Thank you OP for addressing this. I used to work on a hemeonc unit and for some reason we couldn't get straight answers regarding heparin flushes for ports. My questions are 1) with the GI bleeder for example, when they come back for labs and their port is flushed with saline, would that amount of heparin that you just pushed in their system be significant? 2) We had a lot of patients who were getting numerous pushes (like one every hour or two) so that seems like an excessive amount of heparin being pushed into their system? I've had other nurses say it's not so I'm just curious what you guys think (or know). Thanks for all the info guys!

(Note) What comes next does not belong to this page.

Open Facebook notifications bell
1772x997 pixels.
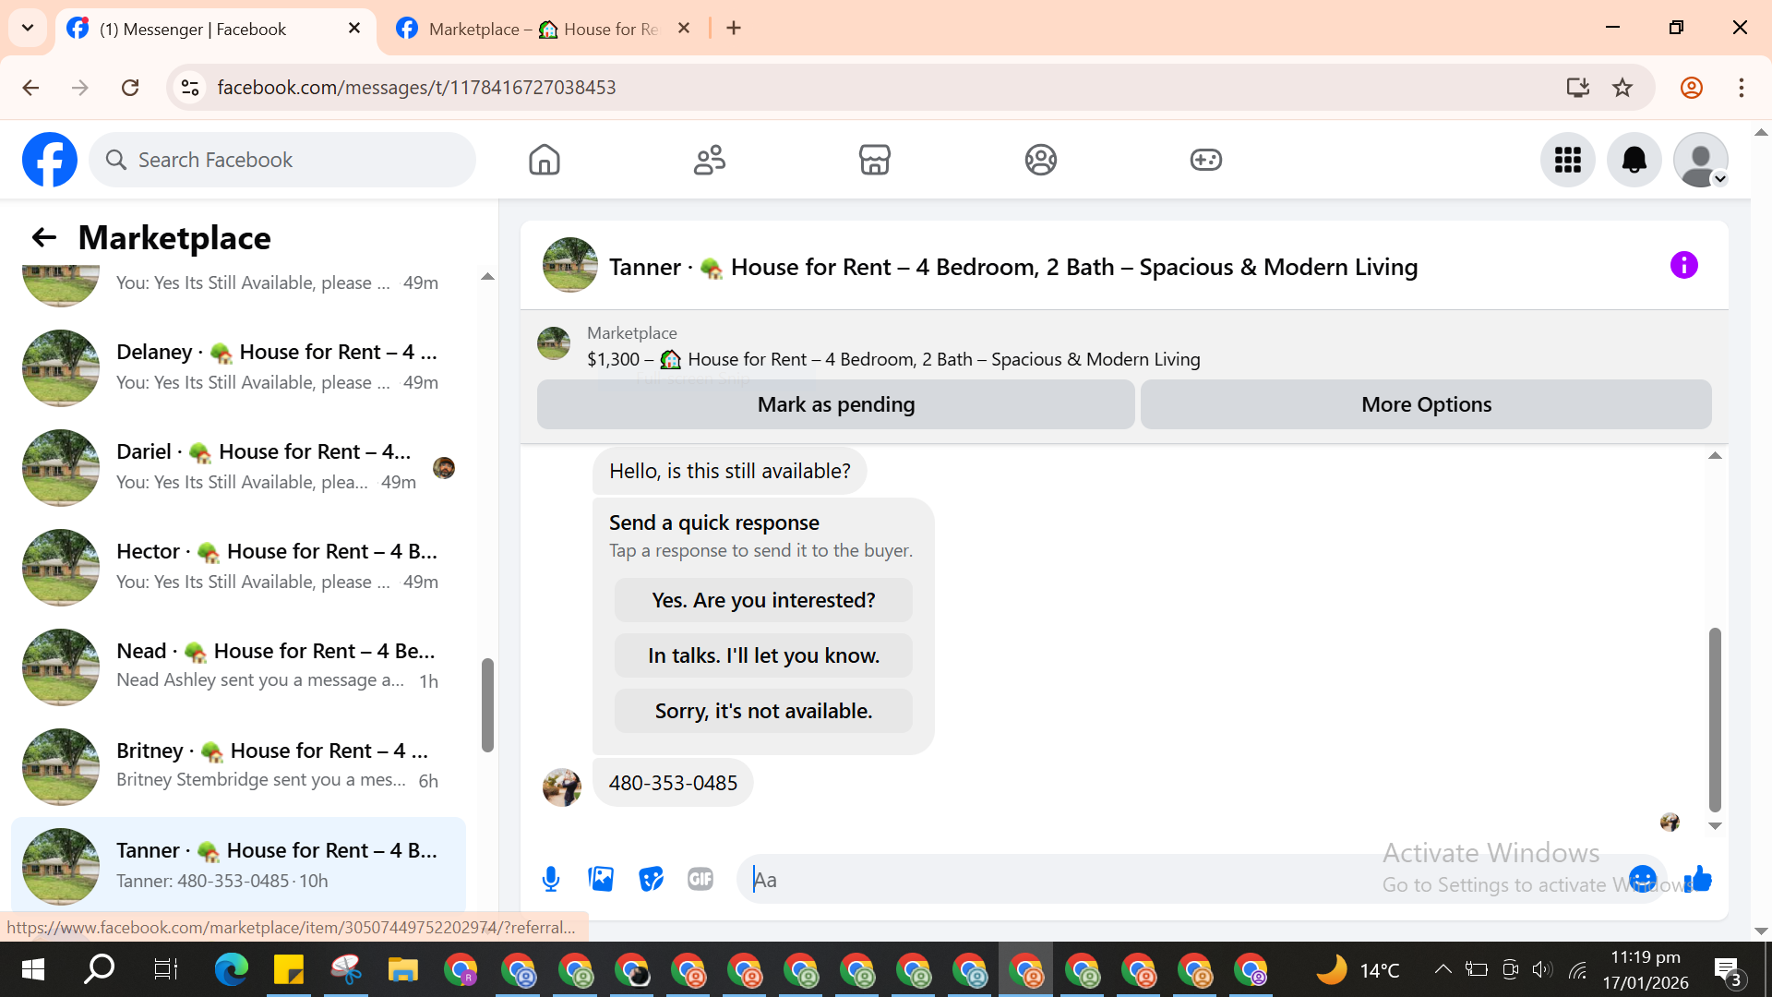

Thank you OP for addressing this. I used to work on a hemeonc unit and for some reason we couldn't get straight answers regarding heparin flushes for ports. My questions are 1) with the GI bleeder for example, when they come back for labs and their port is flushed with saline, would that amount of heparin that you just pushed in their system be significant? 2) We had a lot of patients who were getting numerous pushes (like one every hour or two) so that seems like an excessive amount of heparin being pushed into their system? I've had other nurses say it's not so I'm just curious what you guys think (or know). Thanks for all the info guys!

If I'm reading you correctly you are pushing Heparin into a port that is being kept accessed? Why? The only time you need to use Heparin is before you de-access the port and send the patient home. While the port is accessed only NS is needed to lock it between uses.

Specializes in Medical-Surgical/Float Pool/Stepdown.
There was not an "order" to flush, nor was the flush on the eMAR--it was part of the protocol to deaccess the port.

Where I work we are able to order the heparin flush because it's part of the protocol and we "sign" under hospital protocol and the attending. We have the autonomy (as most seasoned members know) to place the order in the MAR because of the protocol but we also order it to be scanned each time it is used because our protocol states to heparinize after each blood draw/cap change, deaccess, IVP when continuous IVF are not running, etc so there is a record.

As far as the charting goes, in the place where we can chart infusing/capped in our EMR I always type in the free text box "flushed with 500U = 5mL heparin" and call it a day. I'm guessing not all EMR's have that function so if not I would include it in my shift note "port flushed with heparin per protocol".

Disclaimer: I am a float nurse and not an oncology nurse but I still always pay attention to platelet count, etc on any Pt that has heparin products or liver issues, etc.

OP I think you have a really cool chance to get more involved with your unit and your nursing practice and help develop a hospital wide protocol. Do you have shared governance and/or a unit educator?